Camila finds extra blankets, their soft, worn texture a familiar comfort, and they both nestle into a corner of the couch, the pages of their books rustling softly.

Outside, thunder rumbles, a deep, resonant boom that vibrates through the house, but inside, a comfortable silence settles.

By the third day, cabin fever should be setting in.

Instead, the house feels smaller in a good way.

Intimate. They cook with what is left in Camila’s pantry—pasta with too much garlic, toast browned in a pan because the toaster refuses to cooperate.

Through the rest of the day, they go back and forth between reading, movies, and a puzzle until they’re back on the couch at dawn, sharing a single blanket when the air turns damp and cool.

By day four, Valeria has had to call out of work twice, but she can’t seem to care.

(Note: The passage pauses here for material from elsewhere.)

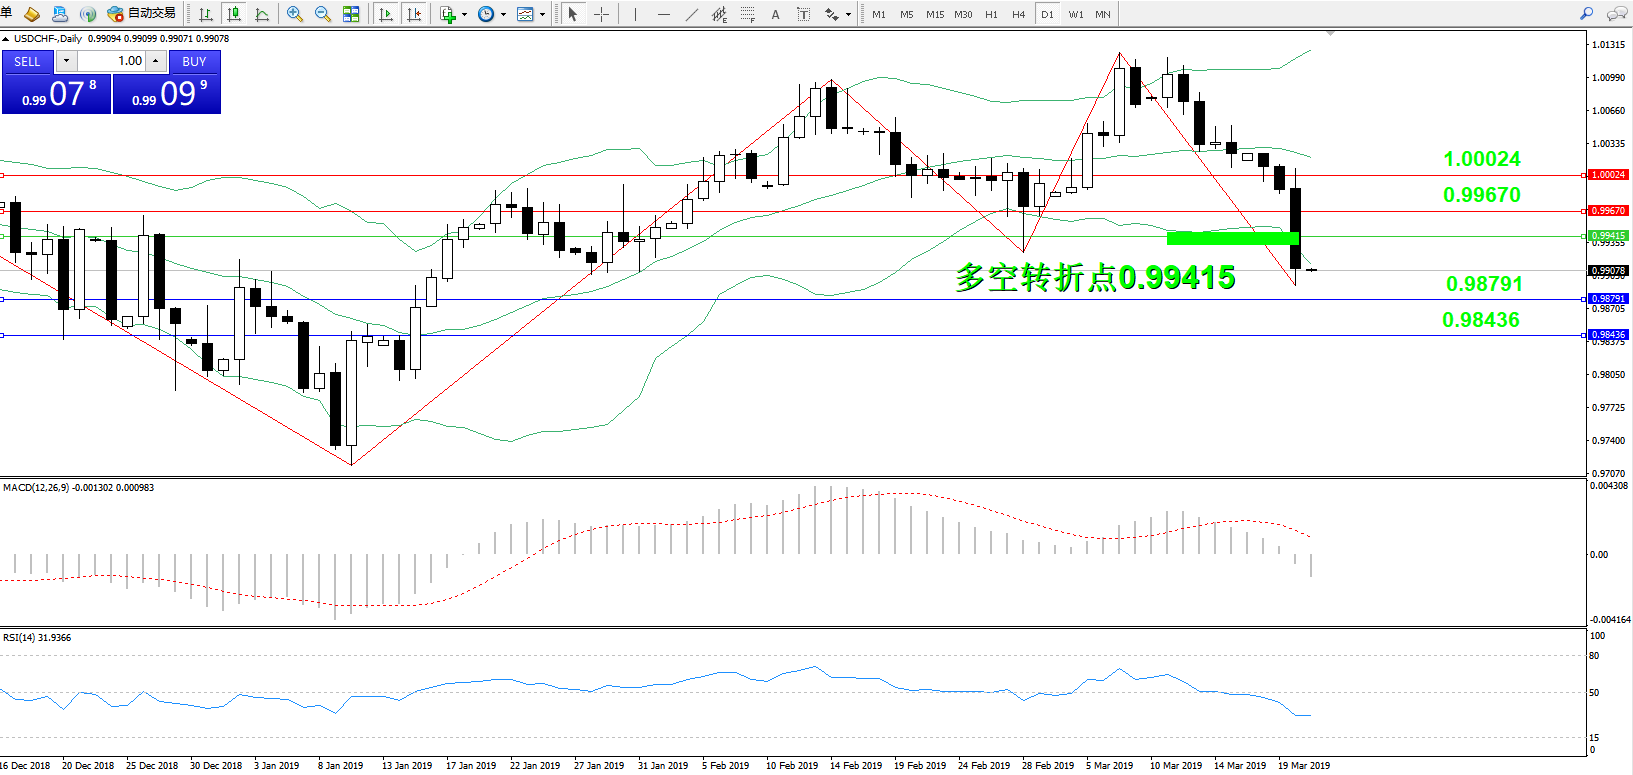Draw a vertical line on chart
Viewport: 1633px width, 775px height.
[x=635, y=14]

Not when she’s started noticing things about Camila that seem to take up all her attention—the way she hums under her breath when she concentrates, the third dimple she’d never noticed before that forms on Camila’s chin whenever she laughs hard, the softness that slips into her voice when she says Valeria’s name.

On the fourth night, the rain finally thins to a whisper. The roads begin to clear, and the world outside seems to exhale.

Valeria stands by the front door, her jacket in her hands, with a hollowness in her chest.

“Looks like you’re free,” Camila says.

“Yeah,” Valeria replies, though her voice lacks conviction, and she finds herself hoping for more rain, for another day spent in Camila’s space.

After that night, something shifts. It isn’t dramatic. It doesn’t announce itself, but it lingers—in the pauses between her thoughts, in the way her name feels a little softer in her mind.

Even if she’s not ready to dissect it, it’s there. A quiet warmth she can’t explain. A change in the way the air feels when she’s near.